In the fibre documentation, which commercial fibre's properties do the default parameters of the Nufern_PLMA_30_400 class match?

**DOCUMENT PASSAGE**:
----
The boundary value problem is solved whenever dictionary key ‘counter_pump_power’ is present, but it is not necessary to specify the wavelength or bandwidth of either the co- or counter-propagating pump if the power is zero. Here are a few examples of valid boundary_conditions dictionaries:

Co-pumping with full boundary value solver:

boundary_conditions = {
‘co_pump_power’: 1, ‘co_pump_wavelength’: 976e-9, ‘co_pump_bandwidth’: 1e-9, ‘counter_pump_power’: 0}

Bidirectional pumping with full boundary value solver:

boundary_conditions = {
‘co_pump_power’: 1, ‘co_pump_wavelength’: 976e-9, ‘co_pump_bandwidth’: 1e-9, ‘counter_pump_power’: 1, ‘counter_pump_wavelength’: 976e-9, ‘counter_pump_bandwidth’: 1e-9}

Counter-pumping with full boundary value solver:

boundary_conditions = {
‘co_pump_power’: 0, ‘counter_pump_power’: 1, ‘counter_pump_wavelength’: 976e-9, ‘counter_pump_bandwidth’: 1e-9}

class pyLaserPulse.catalogue_components.active_fibres.Nufern_PLMA_30_400(grid, length, seed_repetition_rate, pump_points, ASE_wl_lims, boundary_conditions, time_domain_gain=False, cladding_pumping=False, n2=2.19e-20, verbose=False)¶

step_index_active_fibre with default parameters which provide fibre properties matching those of Nufern PLMA-YDF-30/400-VIII.

Parameters:

grid (pyLaserPulse.grid.grid object)
length (float) – Fibre length.
seed_repetition_rate (float) – Repetition rate of the seed laser pulses
pump_points (int) – Number of points in the pump light grid.
ASE_wl_lims (list) – Wavelength limits of the pump and ASE grid, [min_wl, max_wl] in m.
boundary_conditions (dict) – Set the boundary conditions for resolving the evolution of the pump, signal, and ASE light in both directions through the fibre. The type of simulation – i.e., single-pass or full boundary value solver – is determined by this dictionary. See pyLaserPulse.base_components.step_index_active_fibre
time_domain_gain (Boolean) – Time domain gain included if True.
cladding_pumping (bool) – Pump light is propagated in the cladding if true.
n2 (float) – Nonlinear index in m^2 / W. Default value is 2.19e-20 m^2/W, which is the value for fused silica around 1060 nm.
verbose (bool) – Print information to terminal if True

Notes

This fibre can be used for cladding or core pumping.

__init__(grid, length, seed_repetition_rate, pump_points, ASE_wl_lims, boundary_conditions, time_domain_gain=False, cladding_pumping=False, n2=2.19e-20, verbose=False)¶

Parameters:

g (pyLaserPulse.grid.grid object)
length (float) – Fibre length in m
loss_file (string) – Absolute path to the fibre loss as a function of wavelength. See pyLaserPulse.data.paths.materials.loss_spectra
Raman_file (string) – Absolute path to the Raman response as a function of time. See pyLaserPulse.data.paths.materials.Raman_profiles
core_diam (float) – Core diameter in m
NA (float) – Numerical aperture
beat_length (float) – Polarization beat length in m
n2 (float) – Nonlinear index in m^2 / W
fR (float) – Fractional Raman contribution to the fibre nonlinear response (e.g., fR = 0.18 for silica)
----
**SUPPLIED ENTRIES**:
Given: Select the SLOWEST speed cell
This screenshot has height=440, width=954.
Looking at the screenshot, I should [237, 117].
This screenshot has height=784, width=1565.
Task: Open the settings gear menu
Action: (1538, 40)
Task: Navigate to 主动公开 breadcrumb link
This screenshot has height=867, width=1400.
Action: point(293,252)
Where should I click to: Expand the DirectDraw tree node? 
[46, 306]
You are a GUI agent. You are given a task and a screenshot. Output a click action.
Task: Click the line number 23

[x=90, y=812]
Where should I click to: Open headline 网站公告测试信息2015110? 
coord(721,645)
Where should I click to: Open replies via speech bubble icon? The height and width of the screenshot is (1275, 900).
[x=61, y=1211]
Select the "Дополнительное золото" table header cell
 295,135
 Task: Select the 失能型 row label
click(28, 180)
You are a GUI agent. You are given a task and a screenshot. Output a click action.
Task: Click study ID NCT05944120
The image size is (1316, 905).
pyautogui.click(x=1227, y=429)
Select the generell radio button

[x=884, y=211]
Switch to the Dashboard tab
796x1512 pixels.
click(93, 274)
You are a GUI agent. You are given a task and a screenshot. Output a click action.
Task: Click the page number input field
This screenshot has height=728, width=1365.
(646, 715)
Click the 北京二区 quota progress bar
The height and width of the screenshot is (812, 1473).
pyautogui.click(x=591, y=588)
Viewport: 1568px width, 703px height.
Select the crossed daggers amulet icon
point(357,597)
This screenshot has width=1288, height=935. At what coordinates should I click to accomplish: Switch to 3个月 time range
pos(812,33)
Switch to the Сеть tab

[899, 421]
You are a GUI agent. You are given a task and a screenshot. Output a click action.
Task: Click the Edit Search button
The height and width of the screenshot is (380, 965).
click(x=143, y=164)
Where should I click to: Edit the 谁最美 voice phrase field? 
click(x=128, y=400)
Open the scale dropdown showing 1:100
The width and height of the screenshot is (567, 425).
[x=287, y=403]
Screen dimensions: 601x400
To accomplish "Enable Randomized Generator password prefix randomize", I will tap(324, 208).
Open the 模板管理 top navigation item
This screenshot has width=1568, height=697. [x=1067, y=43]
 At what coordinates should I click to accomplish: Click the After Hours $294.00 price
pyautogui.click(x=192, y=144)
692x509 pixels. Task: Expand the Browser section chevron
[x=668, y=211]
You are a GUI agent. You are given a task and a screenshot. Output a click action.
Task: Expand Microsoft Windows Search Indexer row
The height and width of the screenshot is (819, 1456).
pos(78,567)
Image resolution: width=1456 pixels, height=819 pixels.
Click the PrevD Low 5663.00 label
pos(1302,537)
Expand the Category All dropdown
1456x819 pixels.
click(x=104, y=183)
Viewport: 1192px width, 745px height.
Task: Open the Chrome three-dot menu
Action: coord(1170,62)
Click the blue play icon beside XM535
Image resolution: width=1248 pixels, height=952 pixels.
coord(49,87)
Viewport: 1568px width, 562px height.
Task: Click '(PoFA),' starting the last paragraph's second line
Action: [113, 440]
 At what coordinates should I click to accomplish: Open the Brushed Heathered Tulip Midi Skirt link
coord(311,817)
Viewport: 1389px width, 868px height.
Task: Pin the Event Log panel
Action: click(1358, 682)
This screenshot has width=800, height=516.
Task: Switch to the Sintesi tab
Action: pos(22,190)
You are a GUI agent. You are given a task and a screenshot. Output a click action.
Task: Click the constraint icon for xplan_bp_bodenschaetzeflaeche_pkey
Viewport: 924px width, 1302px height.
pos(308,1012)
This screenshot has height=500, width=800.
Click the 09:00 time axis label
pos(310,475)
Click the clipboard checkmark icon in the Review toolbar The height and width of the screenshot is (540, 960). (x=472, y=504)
----
**OUTPUT BELOW**: Nufern PLMA-YDF-30/400-VIII